### [PASSAGE SHOWN]
To check this out, take the ferry to Liberty Island where you can make your way to the top of the statue’s crown, and then finish the loop to Ellis Island. While the Fantastic film doesn’t venture inside the Statue of Liberty, it’d be a shame to miss this landmark on your way to Ellis Island. There’s also an impressive museum in the Main Building, which features artifacts, immigrants’ stories, and the American Immigrant Wall of Honor, a permanent exhibit celebrating the immigrant experience.
Getting there: Ferries depart regularly to Ellis Island and the Statue of Liberty from either Battery Park in downtown Manhattan or Liberty State Park in New Jersey.
City Hall Park
1. New York City Hall
To find where Senator Henry Shaw meets his demise, head over to New York City Hall. The re-election fundraiser scene, in which Shaw is ultimately attacked by the Obscurus, takes place in this massive government building downtown, which also happens to be the oldest city hall in the U.S.
Free public tours of the historic building are offered with a reservation on specific weekdays, and non-reserved tours run most Wednesdays on a first-come, first-serve basis at the tourism kiosk located in the southern end of City Hall Park.
2. Old City Hall Subway Station
In the epic final battle against the Obscurus, Newt and Graves end up underground in the City Hall subway station. This is also the spot where Graves ends up revealing his true identity as wanted criminal Gellert Grindelwald (Johnny Depp).
The City Hall station opened in 1904 with the very first subway ride in New York City. Much like the extravagant time period itself, Spanish architect Rafael Guastavino imagined up stunning vaulted ceilings illuminated by several skylights and electric chandeliers for the station’s interior. Today, even though the station is no longer in operation, City Hall station is considered the MTA’s “jewel in the crown” for its magnificent curves and natural light.
Now an abandoned station, the only way you can visit Old City Hall is through the New York Transit Museum. For $50, museum members can take a 90-minute tour of the station, which starts above ground in City Hall Park. Or, for a cheaper, slightly less legal option, you can ride the 6 train downtown until the end of the line at “Brooklyn Bridge/City Hall” and stay onboard while the conductor makes the loop back around by passing through Old City Hall.

### [GIVEN INFORMATION]
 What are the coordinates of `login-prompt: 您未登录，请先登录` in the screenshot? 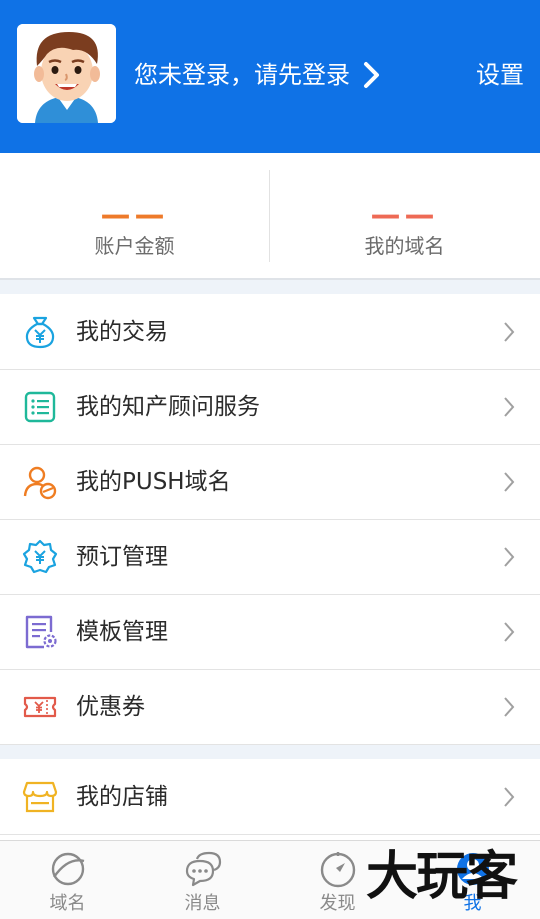 It's located at (242, 75).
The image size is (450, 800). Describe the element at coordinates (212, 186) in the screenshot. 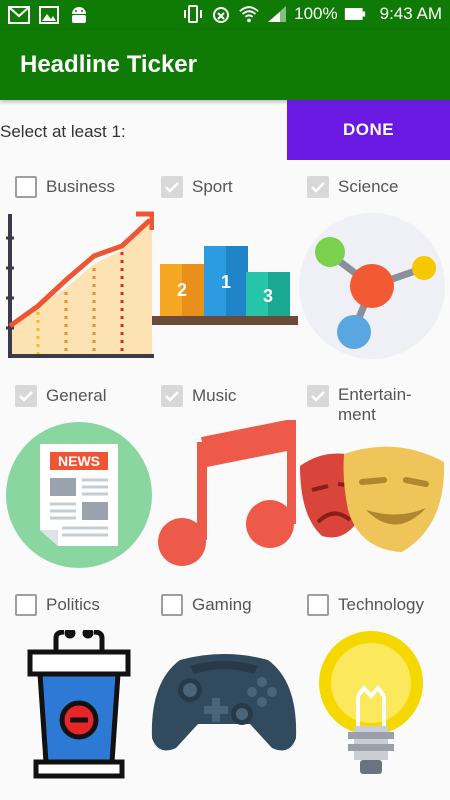

I see `sport-label: Sport` at that location.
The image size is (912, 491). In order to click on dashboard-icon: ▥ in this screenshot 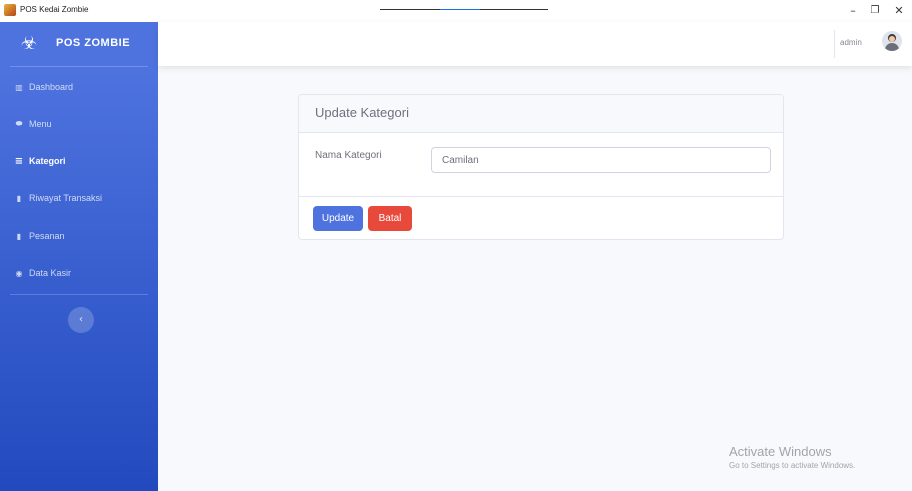, I will do `click(19, 87)`.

### [DIRECTIVE 1]
Duplicate the passage on New York filming locations from "2. Old City" up to and including "and natural light.".
### [DIRECTIVE 2]
According to the passage on New York filming locations, in what year did the City Hall subway station open?
### [DIRECTIVE 3]
Rewrite the paragraph of the passage on New York filming locations that begins "Now an abandoned station" as a brief list, keeping its main facts.

### [EXPECTED OUTPUT 1]
2. Old City Hall Subway Station
In the epic final battle against the Obscurus, Newt and Graves end up underground in the City Hall subway station. This is also the spot where Graves ends up revealing his true identity as wanted criminal Gellert Grindelwald (Johnny Depp).
The City Hall station opened in 1904 with the very first subway ride in New York City. Much like the extravagant time period itself, Spanish architect Rafael Guastavino imagined up stunning vaulted ceilings illuminated by several skylights and electric chandeliers for the station’s interior. Today, even though the station is no longer in operation, City Hall station is considered the MTA’s “jewel in the crown” for its magnificent curves and natural light.

### [EXPECTED OUTPUT 2]
1904

### [EXPECTED OUTPUT 3]
- Old City Hall is now an abandoned station.
- The only way to visit it is through the New York Transit Museum.
- Museum members can take a 90-minute tour for $50, starting above ground in City Hall Park.
- A cheaper, slightly less legal option is to ride the 6 train downtown to the end of the line at "Brooklyn Bridge/City Hall" and stay onboard while it loops back through Old City Hall.